What to do:
A - Say whether each statement below agrees with the post on Brexit voters and Westminster, answering yes or no and quoting the words of the post that decide it: (i) the post places the referendum in June 2016; (ii) the post says views of MPs have improved greatly since the expenses scandal; (iii) the post gives the number of MPs as 650.
B - Carry on the post about Brexit voters and Westminster, picking up after its final sentence.

Text under study:

========================================

Saturday, 19 January 2019

This IS what we voted for.

May survives a no-confidence vote... just
Why the current turmoil in Westminster is perfect

Whenever Londoners discuss the people who voted for Brexit, they always talk about working class men living in places like Sunderland, Scunthorpe, Stockton and other non-metropolitan places beginning with other letters of the alphabet. There’s usually a tone that denotes these people didn’t know what they were voting for, they were lied to, and given the opportunity they would now vote to remain.

Although I’m sure that is true in some cases, I’m sure that it is equally as true that for many, the current mayhem is exactly what they hoped would happen after the vote in June 2016.

For some people, voting to leave the EU wasn’t so much about Brexit as it was disrupting the political landscape and getting politicians to pull their weight for once. Yes, the clich├ęs about the European commission being undemocratic and the dangers of open borders played some part in how they cast their vote, but the real goal was to give Westminster a kick up the arse. A violent reminder to the 650 MPs that the rest of the country is still here - and they’re not happy.

After talking to people up and down the country, it seems there is a decent sized demographic who believe this. Many I’ve spoken to have a view of MPs that has not improved much since the expenses scandal almost ten years ago. MPs are perceived as money-grabbing, lazy, ignorant elites who are visible to the constituency about once every five years when another election is around the corner, but apart from that, just crop up in the local paper occasionally for a ceremonial opening of a new children’s park.

========================================

Records from a dataset:
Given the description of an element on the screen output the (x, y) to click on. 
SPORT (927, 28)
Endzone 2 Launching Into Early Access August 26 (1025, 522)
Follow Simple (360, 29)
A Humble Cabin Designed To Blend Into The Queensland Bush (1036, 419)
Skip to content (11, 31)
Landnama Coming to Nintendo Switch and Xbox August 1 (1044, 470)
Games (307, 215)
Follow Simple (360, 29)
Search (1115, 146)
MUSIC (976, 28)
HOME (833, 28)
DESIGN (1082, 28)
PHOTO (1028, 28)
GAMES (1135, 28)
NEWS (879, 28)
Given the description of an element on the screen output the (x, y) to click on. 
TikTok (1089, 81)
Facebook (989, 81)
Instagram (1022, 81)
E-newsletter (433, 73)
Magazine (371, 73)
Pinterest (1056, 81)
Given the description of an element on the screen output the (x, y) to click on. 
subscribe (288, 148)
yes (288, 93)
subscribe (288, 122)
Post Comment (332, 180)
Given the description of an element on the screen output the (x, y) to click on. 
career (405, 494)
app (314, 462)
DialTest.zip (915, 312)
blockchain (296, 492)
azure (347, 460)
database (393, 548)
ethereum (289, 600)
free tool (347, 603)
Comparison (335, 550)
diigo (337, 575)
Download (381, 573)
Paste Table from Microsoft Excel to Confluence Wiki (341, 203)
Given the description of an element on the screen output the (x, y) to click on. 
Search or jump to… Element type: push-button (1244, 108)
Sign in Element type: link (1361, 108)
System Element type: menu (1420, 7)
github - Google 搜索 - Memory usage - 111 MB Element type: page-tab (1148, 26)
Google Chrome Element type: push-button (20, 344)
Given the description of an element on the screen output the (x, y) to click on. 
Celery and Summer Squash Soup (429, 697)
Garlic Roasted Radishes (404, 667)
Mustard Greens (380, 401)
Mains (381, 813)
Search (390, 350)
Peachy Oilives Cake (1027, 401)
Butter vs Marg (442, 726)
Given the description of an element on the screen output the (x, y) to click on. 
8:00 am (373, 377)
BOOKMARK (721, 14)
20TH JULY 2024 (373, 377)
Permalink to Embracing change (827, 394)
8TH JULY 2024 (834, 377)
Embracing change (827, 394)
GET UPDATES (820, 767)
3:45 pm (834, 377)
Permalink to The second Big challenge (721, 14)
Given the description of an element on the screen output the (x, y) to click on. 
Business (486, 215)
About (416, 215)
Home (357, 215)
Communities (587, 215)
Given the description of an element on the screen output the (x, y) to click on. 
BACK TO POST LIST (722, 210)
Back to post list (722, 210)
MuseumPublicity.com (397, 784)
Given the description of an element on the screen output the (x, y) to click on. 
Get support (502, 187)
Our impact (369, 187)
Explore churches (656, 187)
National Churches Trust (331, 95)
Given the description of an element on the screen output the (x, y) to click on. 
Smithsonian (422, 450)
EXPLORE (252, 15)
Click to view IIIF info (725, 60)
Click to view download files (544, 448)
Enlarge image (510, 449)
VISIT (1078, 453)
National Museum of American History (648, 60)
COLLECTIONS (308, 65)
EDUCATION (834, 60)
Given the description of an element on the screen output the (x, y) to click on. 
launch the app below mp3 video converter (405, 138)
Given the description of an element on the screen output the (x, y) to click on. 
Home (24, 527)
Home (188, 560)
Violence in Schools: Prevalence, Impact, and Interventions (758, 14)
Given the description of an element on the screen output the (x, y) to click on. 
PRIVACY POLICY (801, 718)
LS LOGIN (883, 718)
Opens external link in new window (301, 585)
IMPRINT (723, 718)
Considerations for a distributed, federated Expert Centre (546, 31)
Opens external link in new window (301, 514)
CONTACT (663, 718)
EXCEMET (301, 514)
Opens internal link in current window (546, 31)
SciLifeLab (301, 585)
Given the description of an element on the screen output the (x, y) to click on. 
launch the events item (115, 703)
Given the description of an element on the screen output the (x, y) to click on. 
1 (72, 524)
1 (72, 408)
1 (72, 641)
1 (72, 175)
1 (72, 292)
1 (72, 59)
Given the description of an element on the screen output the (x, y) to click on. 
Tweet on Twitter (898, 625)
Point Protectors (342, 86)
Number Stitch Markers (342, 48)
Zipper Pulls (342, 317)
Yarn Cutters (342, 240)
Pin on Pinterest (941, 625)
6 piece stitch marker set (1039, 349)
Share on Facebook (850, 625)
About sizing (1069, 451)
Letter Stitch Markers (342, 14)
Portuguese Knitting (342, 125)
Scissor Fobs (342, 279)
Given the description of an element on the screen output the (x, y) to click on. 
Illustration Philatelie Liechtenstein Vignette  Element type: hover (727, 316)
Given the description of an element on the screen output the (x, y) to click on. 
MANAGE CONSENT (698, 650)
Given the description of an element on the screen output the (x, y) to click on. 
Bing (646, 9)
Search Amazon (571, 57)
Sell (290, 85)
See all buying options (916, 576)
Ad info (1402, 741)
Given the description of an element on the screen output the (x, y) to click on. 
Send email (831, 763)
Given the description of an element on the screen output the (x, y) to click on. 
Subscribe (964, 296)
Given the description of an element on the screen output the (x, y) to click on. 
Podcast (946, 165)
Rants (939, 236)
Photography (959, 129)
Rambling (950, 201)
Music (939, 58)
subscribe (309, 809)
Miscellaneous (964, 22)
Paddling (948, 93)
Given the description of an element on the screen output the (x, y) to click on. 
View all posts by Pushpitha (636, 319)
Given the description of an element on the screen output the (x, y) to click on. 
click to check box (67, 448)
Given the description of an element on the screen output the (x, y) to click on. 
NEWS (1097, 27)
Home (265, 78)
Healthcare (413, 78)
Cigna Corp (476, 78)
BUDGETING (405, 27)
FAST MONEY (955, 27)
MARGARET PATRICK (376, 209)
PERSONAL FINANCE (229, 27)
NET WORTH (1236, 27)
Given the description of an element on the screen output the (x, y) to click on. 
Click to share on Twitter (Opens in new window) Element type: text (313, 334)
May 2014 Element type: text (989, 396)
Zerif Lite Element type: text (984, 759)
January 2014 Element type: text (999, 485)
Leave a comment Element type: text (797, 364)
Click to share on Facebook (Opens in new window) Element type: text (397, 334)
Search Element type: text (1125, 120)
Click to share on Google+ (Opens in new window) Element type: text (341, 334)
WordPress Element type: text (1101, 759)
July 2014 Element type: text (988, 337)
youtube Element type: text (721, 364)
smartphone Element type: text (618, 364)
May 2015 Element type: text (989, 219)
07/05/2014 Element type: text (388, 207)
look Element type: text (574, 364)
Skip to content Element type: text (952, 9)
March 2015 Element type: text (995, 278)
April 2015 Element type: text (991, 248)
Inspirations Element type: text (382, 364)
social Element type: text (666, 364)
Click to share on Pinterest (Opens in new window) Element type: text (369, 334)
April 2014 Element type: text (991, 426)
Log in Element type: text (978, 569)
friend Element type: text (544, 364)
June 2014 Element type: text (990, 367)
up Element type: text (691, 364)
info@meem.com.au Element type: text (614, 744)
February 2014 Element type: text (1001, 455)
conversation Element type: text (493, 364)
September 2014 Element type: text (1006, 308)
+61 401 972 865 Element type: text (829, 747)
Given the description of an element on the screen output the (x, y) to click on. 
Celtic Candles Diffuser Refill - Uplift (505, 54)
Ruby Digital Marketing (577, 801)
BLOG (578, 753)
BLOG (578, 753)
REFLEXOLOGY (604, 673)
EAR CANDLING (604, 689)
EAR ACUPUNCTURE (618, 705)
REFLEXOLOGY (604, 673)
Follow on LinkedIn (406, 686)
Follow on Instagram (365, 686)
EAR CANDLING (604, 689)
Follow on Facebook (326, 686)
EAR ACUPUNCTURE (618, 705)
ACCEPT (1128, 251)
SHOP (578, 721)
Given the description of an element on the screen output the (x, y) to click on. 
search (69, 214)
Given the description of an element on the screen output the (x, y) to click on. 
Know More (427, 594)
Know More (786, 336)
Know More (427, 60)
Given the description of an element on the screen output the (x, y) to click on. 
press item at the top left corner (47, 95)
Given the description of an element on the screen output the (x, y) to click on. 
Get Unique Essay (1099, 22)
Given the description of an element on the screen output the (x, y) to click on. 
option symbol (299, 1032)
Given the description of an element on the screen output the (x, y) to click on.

========================================

Results for the exercise:
A -
(i) Yes: "after the vote in June 2016"
(ii) No: "has not improved much since the expenses scandal almost ten years ago"
(iii) Yes: "A violent reminder to the 650 MPs"

B -
Nothing seems to change. "Vote Labour, Vote Conservative, they’re all the same” they echo. Then came along Europe. In the build-up to the 2016 referendum, everyone spoke about immigration figures and how much money was given to the EU, but a statistic that was thrown around just as much was the two thirds of British laws that come from the EU. This confirmed the belief that Parliament was lazy, and it was the EU doing the heavy lifting. Thankfully, the referendum provided the means for monumental political upheaval.

The Remain campaign somewhat helped fuel this backlash too, talking about the instability that Britain leaving the EU would cause. Columns inches were devoted to whether the traditional two-party system would survive Britain leaving the EU, the media buzzed about all the EU statutes integrated into British law that would be put in jeopardy, and economic forecasters were outspoken about the economic damage Brexit would do to the City. For those who wanted to see the elites feel uneasy for once, this was an opportunity too good to ignore.

So when you read the news this week and hear about Theresa May struggling to make it through another day in power, Jeremy Corbyn awkwardly trying to invent an all-pleasing position on Brexit, and the media whipped up in a frenzy of weak-predictions and endlessly pointing out how ‘not normal’ everything is, remember that for some this is ideal. This is bliss. For there are people who have felt for years that they have no control, are powerless, and lack a certain future… but now it’s the politicians’ turn.